👉 Try the demo:
https://github.com/LM-Kit/lm-kit-net-samples/tree/main/console_net/invoice_data_extraction
Invoice Data Extraction for C# .NET Applications (Images and PDFs)
🎯 Purpose of the Sample
The Invoice Data Extraction demo shows how to use the LM-Kit.NET SDK to extract structured invoice fields from invoice documents, including images and PDF files.
It combines a vision-language model with an OCR engine to improve reliability, then applies a JSON schema to extract consistent structured outputs that are easy to integrate into accounting, ERP, and automation pipelines.
👥 Industry Target Audience
This demo is useful for developers and businesses involved in:
- Financial services and accounting: automate invoice capture to reduce manual entry and errors.
- Enterprise software development: integrate structured invoice extraction into internal tools and platforms.
- Supply chain and logistics: process invoices quickly across languages and formats.
- Intelligent automation solutions: enable autonomous invoice processing with structured outputs.
🚀 Problem Solved
Manual invoice data extraction is slow, costly, and error-prone, especially when invoices arrive as scans, photos, or PDFs and may contain multiple languages.
This demo automates the workflow:
- OCR + vision model understand the document content
- A JSON schema defines what fields to extract
- The output is returned as both individual fields and a JSON payload
💻 Sample Application Description
The Invoice Data Extraction demo is a console app that:
Lets you select a vision-language model (or enter a custom model URI)
Downloads and loads the model with progress feedback
Loads extraction fields from
schema.jsonAttaches an OCR engine (Tesseract) with:
- language detection
- orientation detection
- automatic model download
Prompts you to select a sample invoice (or enter a custom document path)
Extracts structured fields and prints:
- extracted values per field
- a full JSON output
- total processing time
✨ Key Features
- Flexible model selection: choose from predefined vision-language models, or provide a custom URI.
- Real-time progress indicators: model downloading and loading progress in the console.
- Schema-driven extraction: extraction fields defined via
schema.jsonand loaded usingSetElementsFromJsonSchema. - OCR boost with Tesseract: improves extraction accuracy with language and orientation detection.
- Structured outputs: prints each extracted field plus a JSON payload suitable for storage or APIs.

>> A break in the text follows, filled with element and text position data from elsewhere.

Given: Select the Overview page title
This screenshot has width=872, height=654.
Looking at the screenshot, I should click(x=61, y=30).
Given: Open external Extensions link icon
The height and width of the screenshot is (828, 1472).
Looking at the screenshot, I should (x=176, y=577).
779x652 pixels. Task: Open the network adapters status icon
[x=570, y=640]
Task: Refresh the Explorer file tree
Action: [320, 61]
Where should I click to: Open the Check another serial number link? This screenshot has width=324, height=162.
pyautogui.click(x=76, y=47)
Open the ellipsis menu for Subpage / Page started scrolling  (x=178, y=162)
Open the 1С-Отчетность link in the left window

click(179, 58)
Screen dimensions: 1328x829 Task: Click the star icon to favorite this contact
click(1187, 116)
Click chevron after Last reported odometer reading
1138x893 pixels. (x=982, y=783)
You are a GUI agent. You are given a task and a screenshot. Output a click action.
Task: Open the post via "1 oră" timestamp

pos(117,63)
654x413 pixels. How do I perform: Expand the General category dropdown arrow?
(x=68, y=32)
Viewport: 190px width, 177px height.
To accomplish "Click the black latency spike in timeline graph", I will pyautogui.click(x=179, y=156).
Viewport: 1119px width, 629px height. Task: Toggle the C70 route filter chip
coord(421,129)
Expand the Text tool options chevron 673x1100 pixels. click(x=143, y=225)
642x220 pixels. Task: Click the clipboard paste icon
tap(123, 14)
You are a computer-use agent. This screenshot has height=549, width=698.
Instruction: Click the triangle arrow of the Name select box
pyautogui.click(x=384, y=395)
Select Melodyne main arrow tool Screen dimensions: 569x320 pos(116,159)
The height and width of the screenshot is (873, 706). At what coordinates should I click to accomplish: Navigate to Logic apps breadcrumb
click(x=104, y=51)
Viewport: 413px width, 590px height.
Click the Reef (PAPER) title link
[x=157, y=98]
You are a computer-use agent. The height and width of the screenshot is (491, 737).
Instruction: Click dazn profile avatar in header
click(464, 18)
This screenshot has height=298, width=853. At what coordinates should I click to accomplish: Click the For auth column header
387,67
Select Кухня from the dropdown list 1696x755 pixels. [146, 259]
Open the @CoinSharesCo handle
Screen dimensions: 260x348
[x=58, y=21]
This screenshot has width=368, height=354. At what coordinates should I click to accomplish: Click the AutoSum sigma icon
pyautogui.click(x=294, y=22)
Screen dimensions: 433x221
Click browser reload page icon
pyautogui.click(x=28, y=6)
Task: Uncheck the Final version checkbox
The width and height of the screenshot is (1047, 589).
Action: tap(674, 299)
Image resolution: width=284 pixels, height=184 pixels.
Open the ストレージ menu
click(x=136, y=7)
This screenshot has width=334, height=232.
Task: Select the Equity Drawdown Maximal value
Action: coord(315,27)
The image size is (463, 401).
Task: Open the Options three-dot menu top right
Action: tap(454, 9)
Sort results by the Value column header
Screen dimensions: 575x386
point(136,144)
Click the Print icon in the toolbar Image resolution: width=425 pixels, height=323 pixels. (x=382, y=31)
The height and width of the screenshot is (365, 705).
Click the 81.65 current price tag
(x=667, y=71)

- Document preview: opens the selected invoice file using the OS default viewer.
🤖 Benefits for Agentic Solutions
Adding invoice extraction into autonomous workflows provides:
- Faster automation: agents can read invoices and produce structured data immediately.
- Reduced processing time: less manual validation and re-keying.
- More robust inputs: works with images and PDFs, including rotated scans.
- Better accuracy: OCR language and orientation detection improves extraction quality.
- Easier integration: JSON output plugs directly into downstream systems.
🛠️ Getting Started
📋 Prerequisites
- .NET Framework 4.6.2 or .NET 8.0+
📥 Download the Project
▶️ Running the Application
- Clone the repository:
git clone https://github.com/LM-Kit/lm-kit-net-samples
- Navigate to the project directory:
cd lm-kit-net-samples/console_net/invoice_data_extraction
- Build and run the application:
dotnet build
dotnet run
- Follow the on-screen prompts to select a model and provide an invoice document path (image or PDF).
💡 Example Usage
Select a vision-language model: choose a model from the list, or enter a custom model URI.
Choose an invoice document: pick one of the included examples or provide your own file path.
Extraction:
- the OCR engine detects language and orientation
- the extraction engine loads the schema from
schema.json - LM-Kit extracts structured fields from the document
Review extracted data:
- field-by-field values printed to the console
- full JSON payload printed for integration
Process more invoices: press any key to continue and run another invoice.
This demo helps you build invoice automation pipelines that convert invoice documents into structured data reliably, with outputs that are ready for databases, APIs, and accounting systems.